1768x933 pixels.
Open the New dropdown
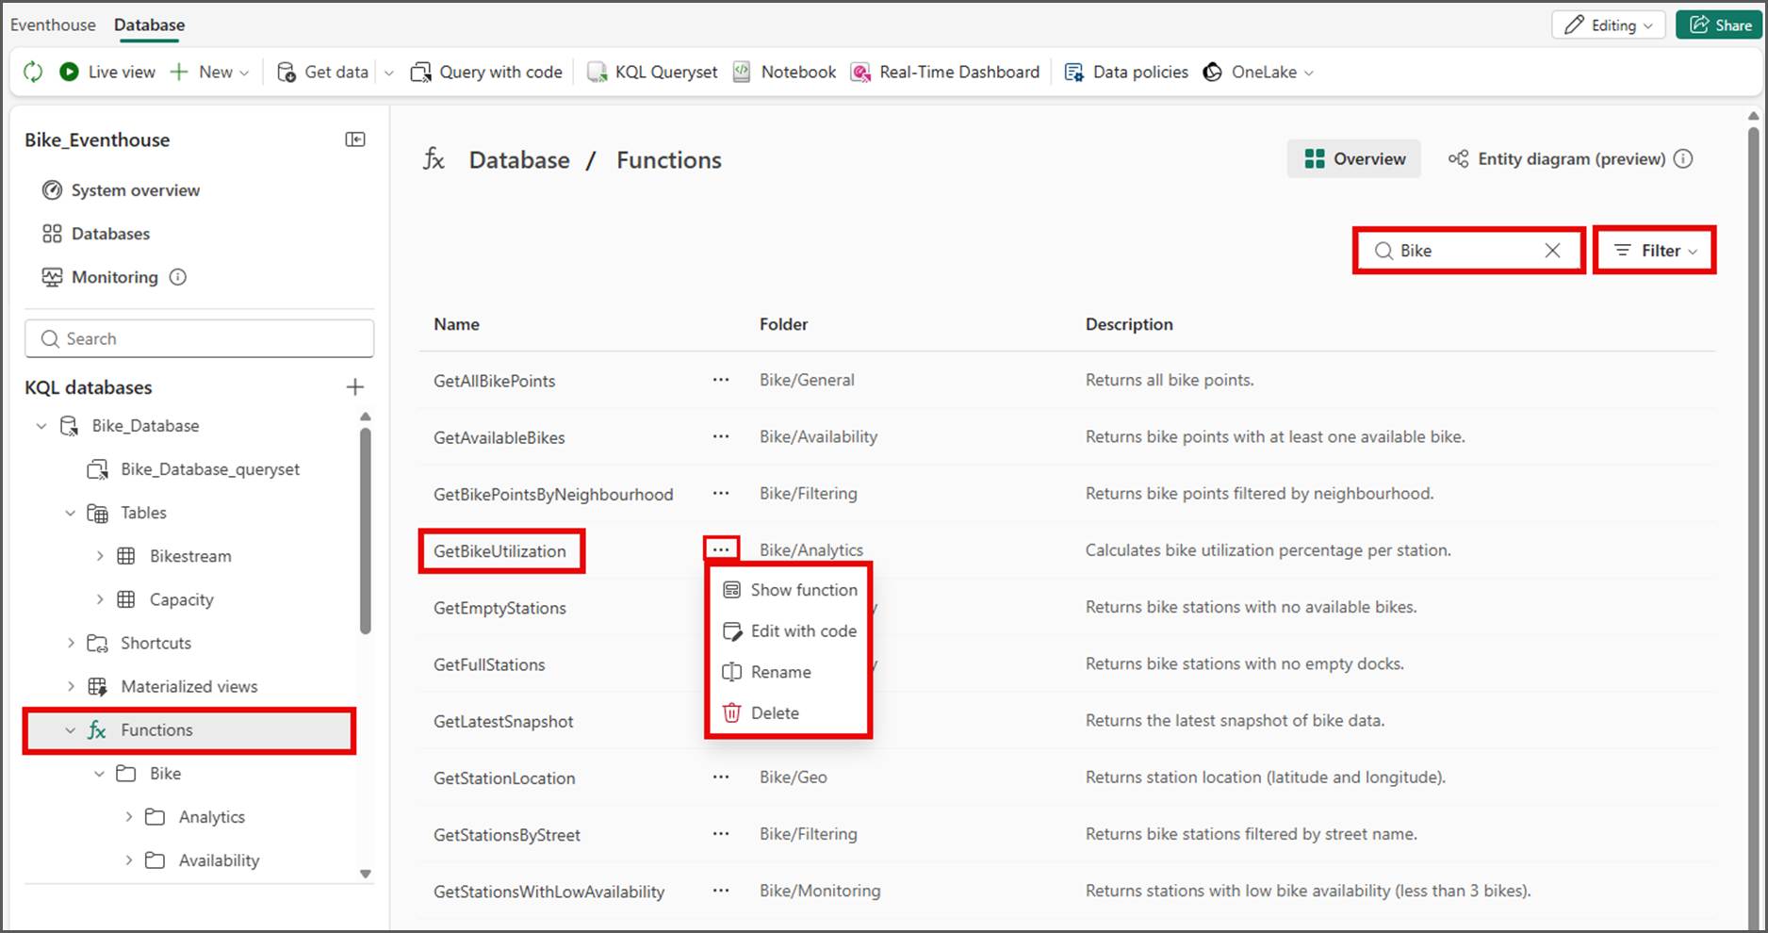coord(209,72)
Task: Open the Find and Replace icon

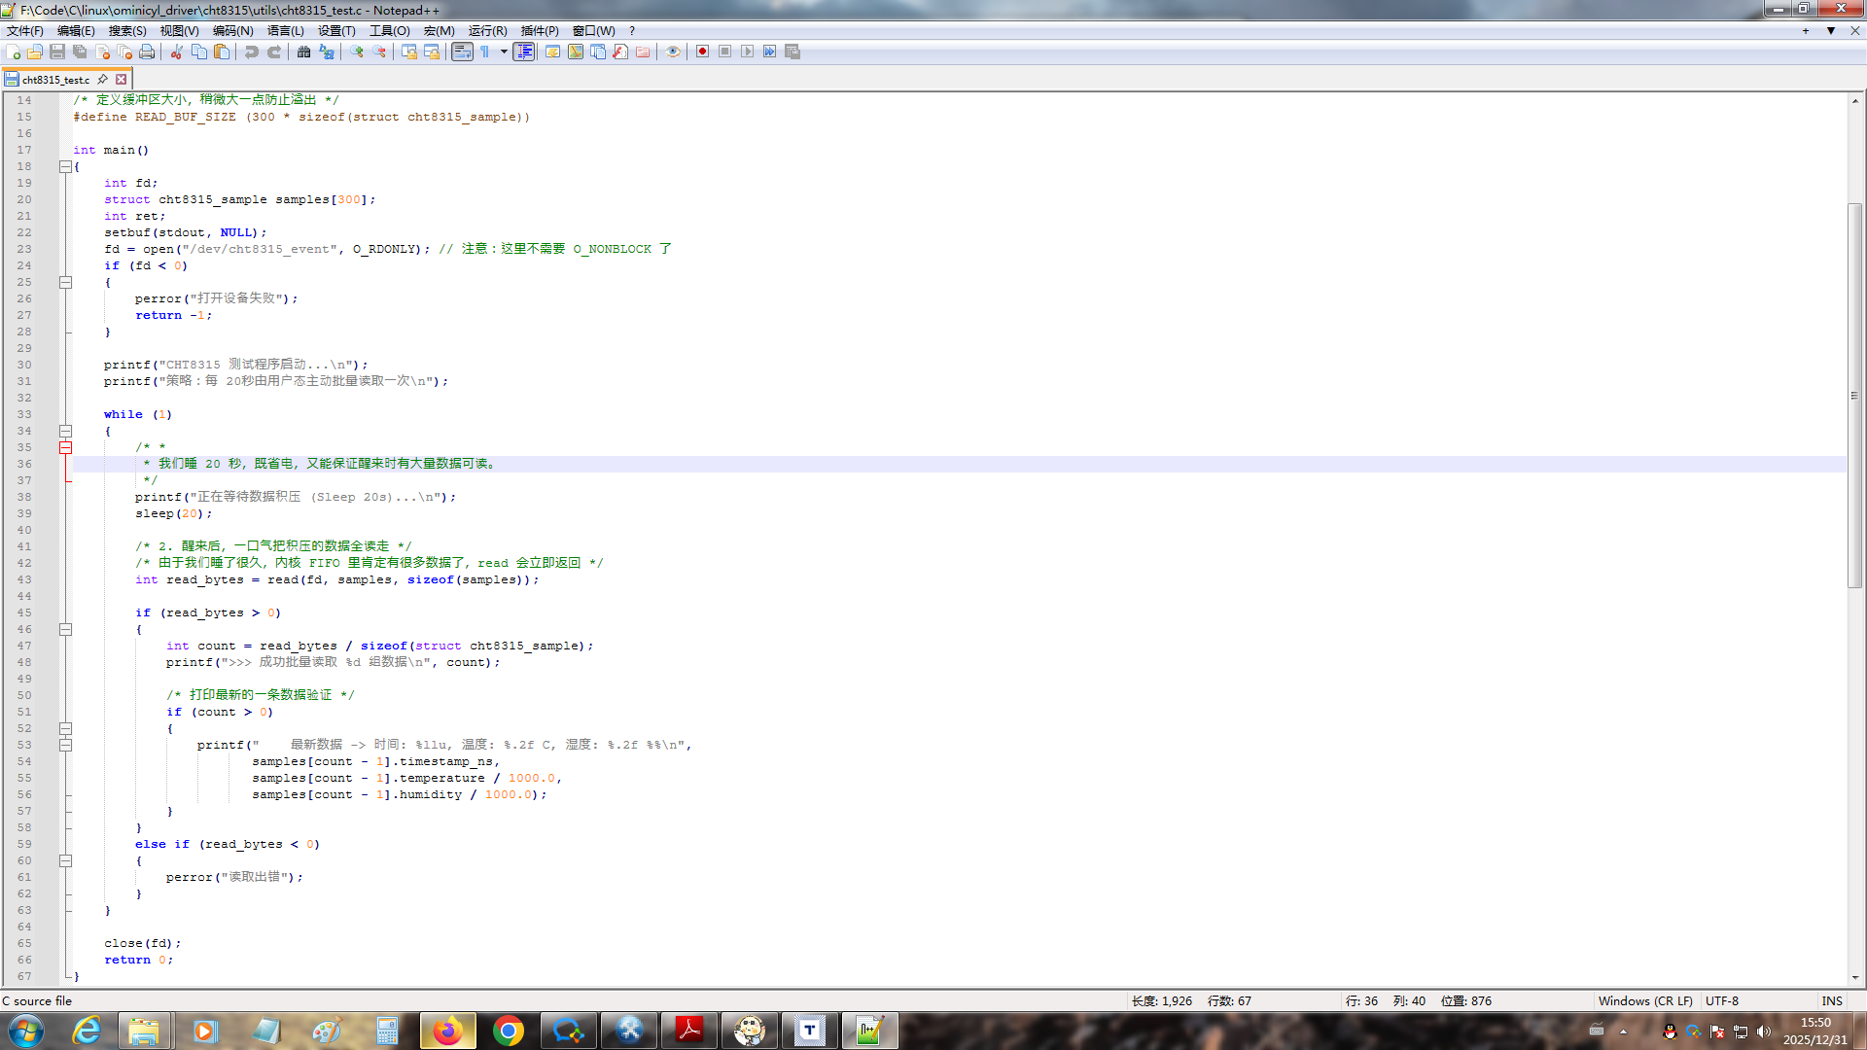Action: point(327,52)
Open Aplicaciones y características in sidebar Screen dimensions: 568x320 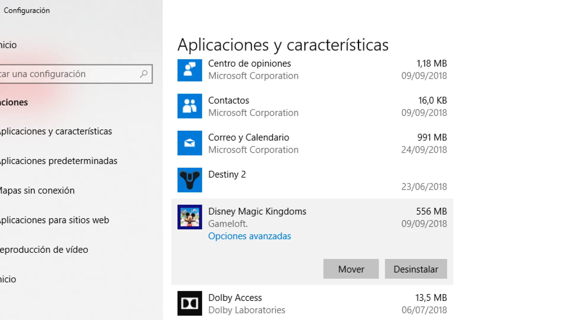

* **Aim of the exercise**: The answer is the entries above, given again exactly, with no pictures among them.

* **Completed exercise**:
1768x933 pixels.
Open the New dropdown
coord(209,72)
Task: Open the Find and Replace icon

Action: point(327,52)
Open Aplicaciones y características in sidebar Screen dimensions: 568x320 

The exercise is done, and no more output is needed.